EXERCISE INSTRUCTIONS>
Set each entry down exactly as written.

RECORDS SHOWN>
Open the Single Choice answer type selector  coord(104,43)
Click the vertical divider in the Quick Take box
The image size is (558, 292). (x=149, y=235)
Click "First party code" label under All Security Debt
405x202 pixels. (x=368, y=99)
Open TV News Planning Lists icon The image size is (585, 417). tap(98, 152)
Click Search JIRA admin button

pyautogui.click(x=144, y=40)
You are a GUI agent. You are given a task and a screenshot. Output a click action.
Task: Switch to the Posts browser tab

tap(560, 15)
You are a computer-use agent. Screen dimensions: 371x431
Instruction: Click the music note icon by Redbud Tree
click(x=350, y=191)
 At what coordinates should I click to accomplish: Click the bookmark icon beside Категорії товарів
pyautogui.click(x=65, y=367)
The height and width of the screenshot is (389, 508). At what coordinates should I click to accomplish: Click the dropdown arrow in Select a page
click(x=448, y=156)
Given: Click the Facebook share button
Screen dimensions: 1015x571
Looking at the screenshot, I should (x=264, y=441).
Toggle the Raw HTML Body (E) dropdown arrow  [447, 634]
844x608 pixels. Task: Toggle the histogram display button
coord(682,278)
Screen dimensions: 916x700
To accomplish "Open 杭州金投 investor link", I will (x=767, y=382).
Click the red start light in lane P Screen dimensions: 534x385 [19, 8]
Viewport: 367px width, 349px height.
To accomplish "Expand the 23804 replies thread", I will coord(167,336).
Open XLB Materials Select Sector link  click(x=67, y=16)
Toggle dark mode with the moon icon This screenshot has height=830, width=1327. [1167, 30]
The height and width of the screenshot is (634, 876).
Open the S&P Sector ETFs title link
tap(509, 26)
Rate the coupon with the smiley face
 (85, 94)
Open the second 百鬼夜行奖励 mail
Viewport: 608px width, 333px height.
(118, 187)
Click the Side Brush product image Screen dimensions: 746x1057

WRITTEN SOLUTION>
Open the Single Choice answer type selector  coord(104,43)
Click the vertical divider in the Quick Take box
The image size is (558, 292). (x=149, y=235)
Click "First party code" label under All Security Debt
405x202 pixels. (x=368, y=99)
Open TV News Planning Lists icon The image size is (585, 417). tap(98, 152)
Click Search JIRA admin button

pyautogui.click(x=144, y=40)
You are a GUI agent. You are given a task and a screenshot. Output a click action.
Task: Switch to the Posts browser tab

tap(560, 15)
You are a computer-use agent. Screen dimensions: 371x431
Instruction: Click the music note icon by Redbud Tree
click(x=350, y=191)
 At what coordinates should I click to accomplish: Click the bookmark icon beside Категорії товарів
pyautogui.click(x=65, y=367)
The height and width of the screenshot is (389, 508). At what coordinates should I click to accomplish: Click the dropdown arrow in Select a page
click(x=448, y=156)
Given: Click the Facebook share button
Screen dimensions: 1015x571
Looking at the screenshot, I should (x=264, y=441).
Toggle the Raw HTML Body (E) dropdown arrow  [447, 634]
844x608 pixels. Task: Toggle the histogram display button
coord(682,278)
Screen dimensions: 916x700
To accomplish "Open 杭州金投 investor link", I will (x=767, y=382).
Click the red start light in lane P Screen dimensions: 534x385 [19, 8]
Viewport: 367px width, 349px height.
To accomplish "Expand the 23804 replies thread", I will coord(167,336).
Open XLB Materials Select Sector link  click(x=67, y=16)
Toggle dark mode with the moon icon This screenshot has height=830, width=1327. [1167, 30]
The height and width of the screenshot is (634, 876).
Open the S&P Sector ETFs title link
tap(509, 26)
Rate the coupon with the smiley face
 (85, 94)
Open the second 百鬼夜行奖励 mail
Viewport: 608px width, 333px height.
(118, 187)
Click the Side Brush product image Screen dimensions: 746x1057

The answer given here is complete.